和歌山県南紀のニュース/AGARA 紀伊民報

2020年06月02日(火)

新型コロナ、町長選にも影響 白浜

 新型コロナウイルスの感染拡大の影響は、和歌山県の白浜町長選(4月21日告示、26日投開票)にも広がっている。集会などが開きにくい上、町内では観光業などが大きな打撃を受けている。現時点で出馬を表明している3人は「後援会活動に影響が出ている」と口をそろえる。

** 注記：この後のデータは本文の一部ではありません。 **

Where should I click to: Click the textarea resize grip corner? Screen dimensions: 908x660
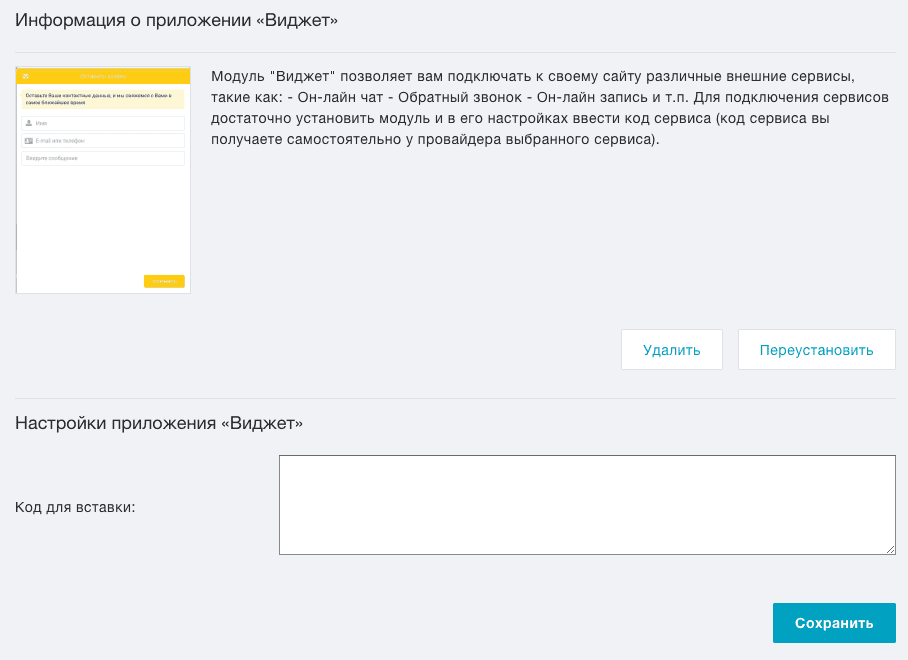891,549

立候補予定者が出席する討論会を4月に開催予定だった団体は、内容の変更を検討している。

 町長選にはこれまでに、現職の井澗誠氏(65)、元衆院議員の玉置公良氏(65)、元参院議員の大江康弘氏(66)が出馬の意向を表明。それぞれの後援会が支持拡大に向けた活動を展開している。

 町内では新型コロナウイルスの影響で、宿泊施設の予約キャンセルが相次いでいるほか、資金繰りにあえぐ事業所も出ている。

 取材に対し、井澗氏は「政策を訴える機会が少ない。後援会が政策をまとめたチラシを配っているが、どこまで浸透するか」と語る。玉置氏は「大規模な集会の一つを中止にした。気を使いながら回っているが、戦略を練り直さないと」と話す。大江氏は「SNSも活用しているが、有権者も敏感になっている。ひんしゅくを買わないようにしないといけない」という。

 白浜・田辺青年会議所は、同町阪田の白浜会館で公開討論会を開く予定だったが、現状を踏まえ、一般の聴講者は集めない形にする。現時点では、出席者やコーディネーターによる討論をウェブ配信やラジオ放送で届けられないか検討しているという。

 町では、35カ所の投票所に手指の消毒液を置く予定。4月22~25日に期日前投票所となる2カ所(町役場本庁舎、日置川拠点公民館)でも同様の措置を取るとしている。